Violated
Content Warning: Sexual Assault
This week of March 12th, Argot is publishing a piece every day inspired by women, womanhood or personal experience of femininity.
International Women's Day was last week, but women and femininity don't disappear.
I have been violated. I haven’t been raped or forced to do any sexual acts against my will. But I have been violated by word and touch, harassed to what became breaking point. Without physical scars, it’s hard to make people understand the depth of the pain I experienced for years. But it’s time to try.
I have been called everything from blondie to sex kitten, names that reduce me in that moment to only the perceived trait. I have had jealous, false assumptions thrown at me when I’m with male friends, been told descriptions and specifics on how I’ll be fucked later. I have been hit on for everything from my glasses to my “Russian legs.” (I don’t even have a drop of Russian blood, but how would you know that? You don’t know me.) I have been hit on for being thin, then directed to the salad bar because obviously that’s all I eat—I’m not a person, I’m the sum of my looks and what it takes to maintain them. I have been told my lips are DSL—dick-sucking lips, which is also how I learned this acronym.

__DATA EXCERPT__.
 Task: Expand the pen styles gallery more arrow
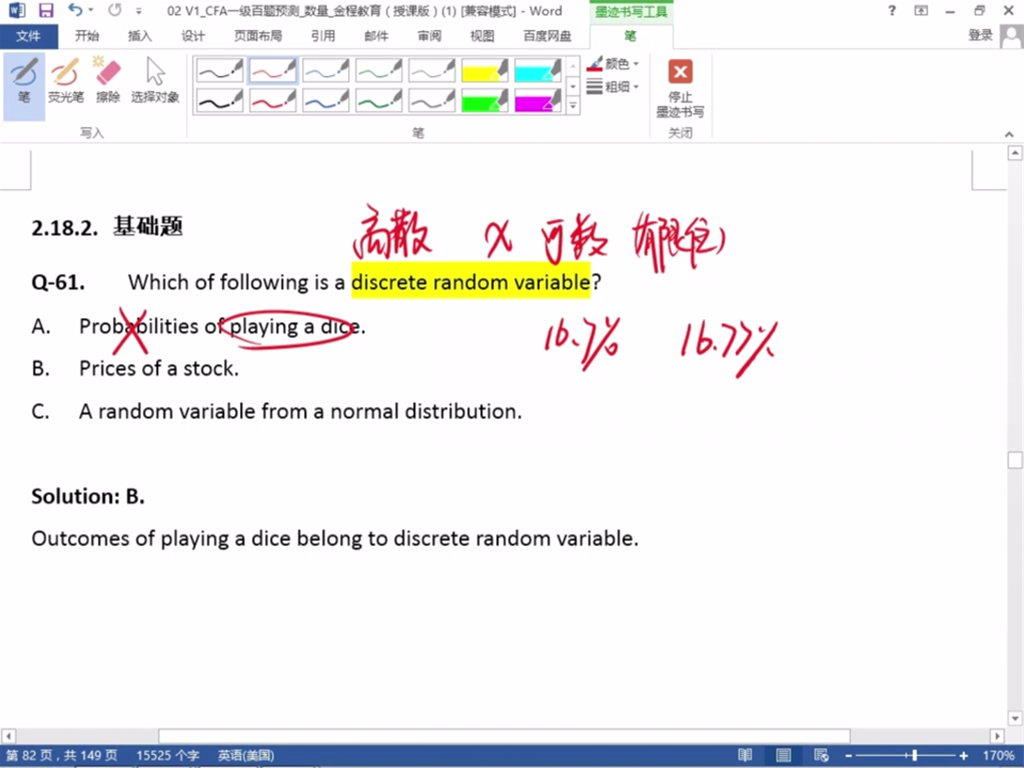point(573,106)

__STATED EXERCISE 1__.
Could you rewrite the paragraph of the essay on being violated that begins "I have been violated. I haven’t been raped" more briefly while keeping its main facts?
__STATED EXERCISE 2__.
Can you quote the essay on being violated word for word, starting with "I have been called" and stopping after "learned this acronym."?

__OUTPUT 1__.
The writer was not raped or forced into sexual acts but was violated by words and touch and harassed to a breaking point. With no physical scars, the years of pain are hard for others to understand, and the writer says it is time to try to explain it.

__OUTPUT 2__.
I have been called everything from blondie to sex kitten, names that reduce me in that moment to only the perceived trait. I have had jealous, false assumptions thrown at me when I’m with male friends, been told descriptions and specifics on how I’ll be fucked later. I have been hit on for everything from my glasses to my “Russian legs.” (I don’t even have a drop of Russian blood, but how would you know that? You don’t know me.) I have been hit on for being thin, then directed to the salad bar because obviously that’s all I eat—I’m not a person, I’m the sum of my looks and what it takes to maintain them. I have been told my lips are DSL—dick-sucking lips, which is also how I learned this acronym.